Neutral Citation Number: [2015] EWCA Crim 906

Case No: 201501833 C5 AND 201501834 C5

IN THE COURT OF APPEAL (CRIMINAL DIVISION)

ON APPEAL FROM LIVERPOOL CROWN COURT

His Honour Judge Watson QC

T20147924

Royal Courts of Justice

Strand, London, WC2A 2LL

Date: 22/05/2015

Before:

LADY JUSTICE RAFFERTY

MR JUSTICE SWEENEY
and

MR JUSTICE HICKINBOTTOM

Between:

Regina

Appellant

- and -

CW and MM

Respondent

Anthony R. Barraclough for the Respondent CW

Oliver Cook for the Respondent MM

Sarah Whitehouse QC and Martin Reid for the Appellant

Hearing date: 12th May 2015

Judgment

Lady Justice Rafferty:

INTERLOCUTORY APPEAL s. 35(1) Criminal Procedure and Investigations Act 1996 Regina v CW and MM 5

1.

CW and MM are charged with others on counts 1 and 2 of an 8 count indictment, to be tried in the Crown Court sitting at Liverpool. Counts 1 and 2 plead conspiracy to supply diamorphine and cocaine to persons unknown outside England and Wales, contrary to s1, 1A and 3 of the Criminal Law Act 1977. Such requires the consent of the Attorney General (“the AG”) by virtue of S4 Criminal Law Act 1977.

2.

Those reading should remind themselves that reporting restrictions are in place.

3.

There were preliminary hearings, for MM on 31st October 2014 and for CW on 13th November 2014 albeit he did not appear. All parties were aware consent had not been obtained and no indictment was preferred. Notwithstanding that, his counsel said CW would be interested in negotiation with the Crown so as to avoid a trial in respect of the heroin allegation.

4.

An application for consent was received by the Attorney on 6th November 2014 and granted on 1st December 2014. The indictment and evidence were served on 12th December 2014.

5.

At a plea and case management hearing (“PCMH”) on 23rd January 2015 MM pleaded guilty to both counts and CW guilty to count 1, not guilty to count 2. Others arraigned entered guilty pleas. The issue of the timing of the Attorney General’s consent was again raised.

6.

On 13th April 2015 at a preparatory hearing after argument the Judge ruled that the indictment and proceedings were null and void because consent had not been obtained in time. S4 of the Criminal Law Act 1977 (“S4”) and S25 Prosecution of Offences Act 1985 were considered.

7.

On 15th April 2015 he refused the Crown leave to appeal.

8.

The Crown’s application for leave to appeal his ruling as to CW and Count 2 has been referred by the Registrar. For reasons which need not trouble us the application in respect of MM, and of CW as to Count 1, has fallen away. The syntax of the ruling, and the transcript of earlier appearances, is couched in the plural, reflecting the position until shortly before we sat.

9.

We have been assisted for the Crown and for the Attorney General, an interested party, by Miss Sarah Whitehouse QC, who did not appear below, with Mr Reid who did, and for the Respondent CW by Mr Barraclough who also appeared below.

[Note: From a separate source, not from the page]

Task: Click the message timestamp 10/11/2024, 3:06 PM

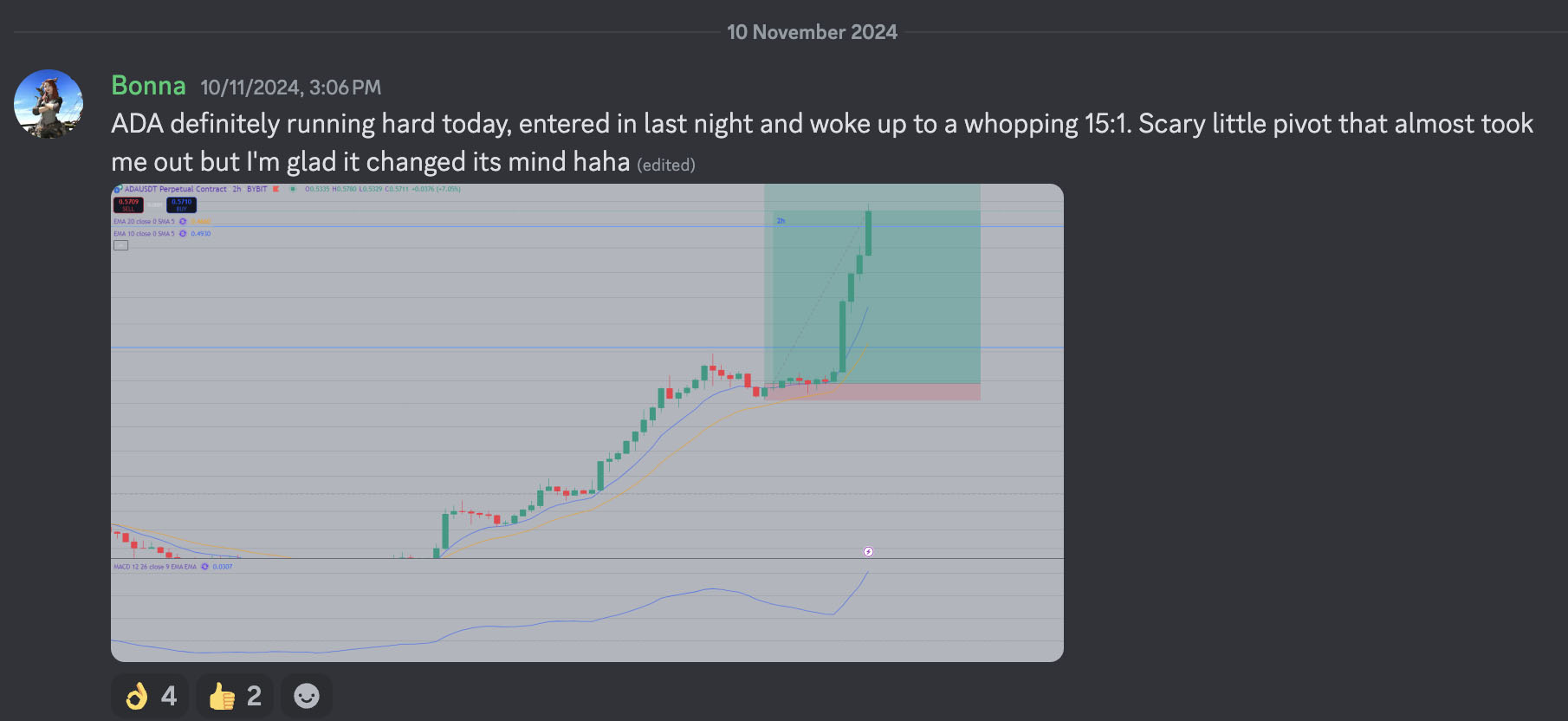Action: [x=290, y=88]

The statutory framework and caselaw

10.

The Criminal Law Act 1977 S4 Restrictions on the institution of proceedings for conspiracy, reads where relevant as follows:

“(1)

Subject to subsection (2) below proceedings under section 1 above for conspiracy to commit any offence or offences shall not be instituted against any person except by or with the consent of the Director of Public Prosecutions if the offence or (as the case may be) each of the offences in question is a summary offence.

(2)

In relation to the institution of proceedings under section 1 above for conspiracy to commit—

(a)

an offence which is subject to a prohibition by or under any enactment on the institution of proceedings otherwise than by, or on behalf or with the consent of, the Attorney General, ….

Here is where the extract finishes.